Tarefa a cumprir
Anote, sem mudar nada, tudo o que vem no texto em estudo desde "No entanto, a" até "urbanos do país.".

***** Texto em estudo *****

No entanto, a situação dos trabalhadores urbanos era melhor do que a vivida no campo porque a manutenção das elites no poder exigia concessões o que deu origem aos sindicatos, a formalização do trabalho (carteira de trabalho), salário mínimo e previdência social. Isso impulsionou o ÊXODO RURAL e o CRESCIMENTO URBANO. Por outro lado, uma nova classe social da elite, a BURGUESIA INDUSTRIAL, foi se formando e se fortalecendo, gradativamente, o que mudou o perfil do poder econômico nos grandes centros urbanos do país.

***** Dados para conferir *****

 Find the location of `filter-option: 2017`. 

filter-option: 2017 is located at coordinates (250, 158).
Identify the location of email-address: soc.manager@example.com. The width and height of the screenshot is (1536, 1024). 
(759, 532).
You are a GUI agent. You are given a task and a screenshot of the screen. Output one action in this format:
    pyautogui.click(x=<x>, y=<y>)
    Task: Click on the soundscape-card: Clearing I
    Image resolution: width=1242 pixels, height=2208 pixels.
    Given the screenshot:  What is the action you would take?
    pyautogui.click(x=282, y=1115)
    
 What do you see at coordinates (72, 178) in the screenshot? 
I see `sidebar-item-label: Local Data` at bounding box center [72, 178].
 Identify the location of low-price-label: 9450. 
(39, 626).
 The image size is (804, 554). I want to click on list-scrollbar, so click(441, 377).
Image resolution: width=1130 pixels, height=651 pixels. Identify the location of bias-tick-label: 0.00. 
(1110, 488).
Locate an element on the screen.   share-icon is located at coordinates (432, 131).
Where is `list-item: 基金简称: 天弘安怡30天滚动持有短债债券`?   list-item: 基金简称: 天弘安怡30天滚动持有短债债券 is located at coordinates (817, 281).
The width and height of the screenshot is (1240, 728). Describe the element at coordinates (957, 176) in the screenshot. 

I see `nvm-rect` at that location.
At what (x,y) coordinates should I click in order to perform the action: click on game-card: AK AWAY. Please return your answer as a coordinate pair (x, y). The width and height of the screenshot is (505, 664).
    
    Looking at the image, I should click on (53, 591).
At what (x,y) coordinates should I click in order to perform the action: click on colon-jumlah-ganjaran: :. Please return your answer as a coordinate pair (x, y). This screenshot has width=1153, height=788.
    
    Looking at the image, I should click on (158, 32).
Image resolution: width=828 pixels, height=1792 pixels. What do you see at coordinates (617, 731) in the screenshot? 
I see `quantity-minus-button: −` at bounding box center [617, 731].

*****

Resposta da tarefa
No entanto, a situação dos trabalhadores urbanos era melhor do que a vivida no campo porque a manutenção das elites no poder exigia concessões o que deu origem aos sindicatos, a formalização do trabalho (carteira de trabalho), salário mínimo e previdência social. Isso impulsionou o ÊXODO RURAL e o CRESCIMENTO URBANO. Por outro lado, uma nova classe social da elite, a BURGUESIA INDUSTRIAL, foi se formando e se fortalecendo, gradativamente, o que mudou o perfil do poder econômico nos grandes centros urbanos do país.